Have you ever tried to think of a new color? Or come up with your own new sound, or taste--something no one has ever seen or heard or tasted in all of history? I've tried before, and failed each time. I started to think that such things as new colors were fantasies, that new sounds could only be found in heaven and that new tastes were nothing more than the hazy daydreams of hungry tourists. But then I came to Hawaii.
The moment I opened the plastic lid of my poi and watched the purplish goo ooze back into its container, I knew I was in trouble. The tomatoes and raw salmon also threw me; the bright red mixture zapped my tongue with strange bursts of tangy flavor that I couldn't handle. Clear noodles reminded me of congealed chicken noodle soup. They tasted like it, too. Pork and cabbage, sticky rice, dark purple sweet potatoes, pineapple and Hawaiian bread completed the meal--most of which I couldn't finish, even for the sake of politeness. I hate to turn my nose up at anything, especially if it's at the expense of someone else's labor, but my picky taste buds took one bite of that poi and started screaming, "No! Please, no!"

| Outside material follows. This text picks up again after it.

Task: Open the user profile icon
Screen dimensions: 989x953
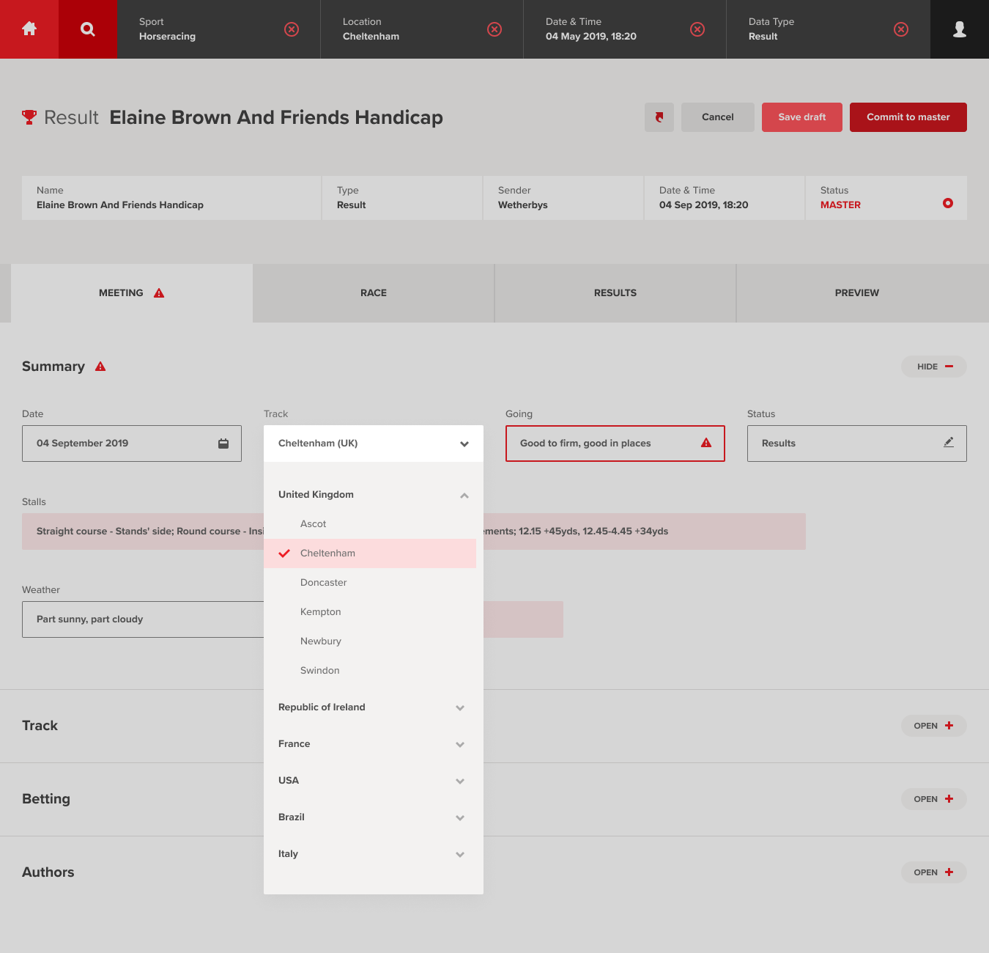Action: point(959,29)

Some sounds I've come to associate with home: the sound of the ocean rolling into the coast, the sounds of loud tourists shouting at each other, the ungraceful flapping and squawks of seagulls trying to steal your french fries and the creak of the tiny bamboo forest in the arboretum by my house. But they sounded crisper in the filter of the island air. It wasn't the whooshing rush of hopping-cold waves splashing into the California shore--it was the lapping bathtub water washing the coral and rocks in Waikiki. It wasn't the jubilant shrieks of kids with mouse-themed ears running around--it was the blend of voices with completely foreign accents all trying to learn how to say aloha and mahalo like they belonged on the island. The whipping of birds' wings as they dipped for crumbs on the sidewalk was a blissful reprieve from the aggressive cacophony of the birds back home. And there's no way to compare the whisper of the tiny section the arboretum cordoned off for bamboo with the mighty groaning of the tall bamboo forests growing wild in the jungle.
But the colors of the jungle really did beat them all. It was as if God invented a new shade of green for every leaf we passed. Rusty crawdads scuttled along the bottom of a mossy green creek. We clung to a dusty gray vine for dear life as we swung across the water, landing on the soft brown soil on the far side. A gentle rain bathed the tree bark a dark brown and swirled the dirt into a muddy chocolate. Amethyst blooms and orange fungi painted the green on our walk up to the crystal water of the lovely Manoa Falls.
It's slightly insulting to try to cram something as exceptionally fantastic as this paradise into a short article. I had always told myself I'd never get the chance to fly across the ocean and see it. I would have loved to hear that it's possible to eat something I couldn't have imagined, or hear a fresh sound or see a new color when I thought it couldn't be done. I might not have believed it, but hearing it would have given me hope. Now I tell you: there are impossible sensations to explore in the world, and you can find a new color somewhere out there in the jungle.